Can Soccer Escape the Margins of American Sporting Life?

Note: This article is the first part of a series chronicling the state of American soccer ahead of the 2026 World Cup, which the United States will co-host.

The journey began on the slopes of a golden-brown hill in a Bay Area suburb, at a converted track and field stadium less than an hour’s drive from one of the 2026 World Cup’s host venues, but which itself is firmly positioned in another stratum of the football universe. While European club teams were selling out NFL stadiums on their annual summer exhibition swings through the United States and Lionel Messi was sending crowds into rapture upon his arrival at Inter Miami, the Oakland Roots and Las Vegas Lights of the USL Championship- the second tier of club football in the United States- played out a 1-0 Roots victory in front of the 2,000 or so spectators who had taken a seat on the metal bleachers of Pioneer Stadium in the industrial town of Hayward, California. The match and its surroundings provided an enlightening glimpse of where the US looks primed to grow into one of the world’s leading soccer nations, ahead of its co-hosting the World Cup in three years’ time—as well as a candid view of how football is still pushed to the margins of American sporting life.

       Football often offers a glimpse of a society in microcosm; and, as I puffed my way up a steep hill offering neither shelter from the California sun nor an obvious place for pedestrians to walk on the way to the match, it became clear that the need to have a car which is so inescapable across most of America also extends to people trying to attend football matches. For drivers, conditions were ideal: parking was free, and the car park was located directly adjacent to the ground. For those using public transport, including myself, the puzzle was significantly trickier: from Hayward BART station, itself a 25-minute train ride south of downtown Oakland, the choice was either a long walk along a busy road and then up a hill, or a bus which, though advertised, didn’t seem to be running. I walked.

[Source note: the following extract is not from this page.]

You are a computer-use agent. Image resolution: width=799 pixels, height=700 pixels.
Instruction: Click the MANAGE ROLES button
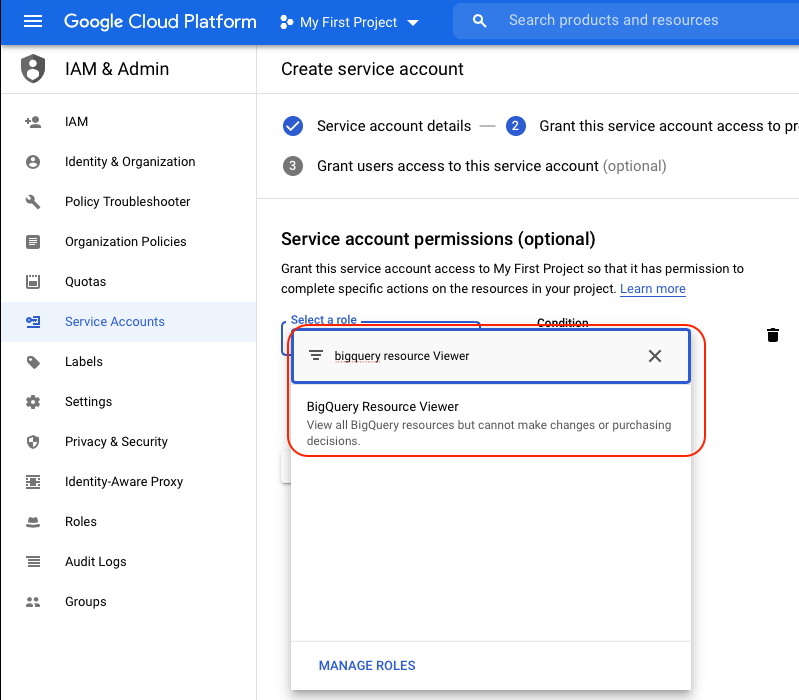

       This is one illustration of how football, at least below the MLS level, is still pushed to the physical margins of the American sporting and cultural landscape, inaccessible by mass transit and invisible to people not in the know. The Oakland Roots are not alone in this predicament; their two closest rivals in the USL Championship, Monterey Bay FC and Sacramento Republic FC, also play well outside their respective urban centres, at least 45 minutes away by public transport. The same applies to MLS clubs like FC Dallas, stranded in the middle of suburbia and only accessible by car. This stands in sharp contrast with the situation in Europe, where even modest, lower-division stadiums are likely to be located in dense urban environments and be easier to reach by train, tram or foot than by car. That geographical centrality underscores the leading role held by football in Europe’s cultural mindscape. Until some of that centrality is replicated in America, football will struggle to become a major cultural presence from the grassroots level up.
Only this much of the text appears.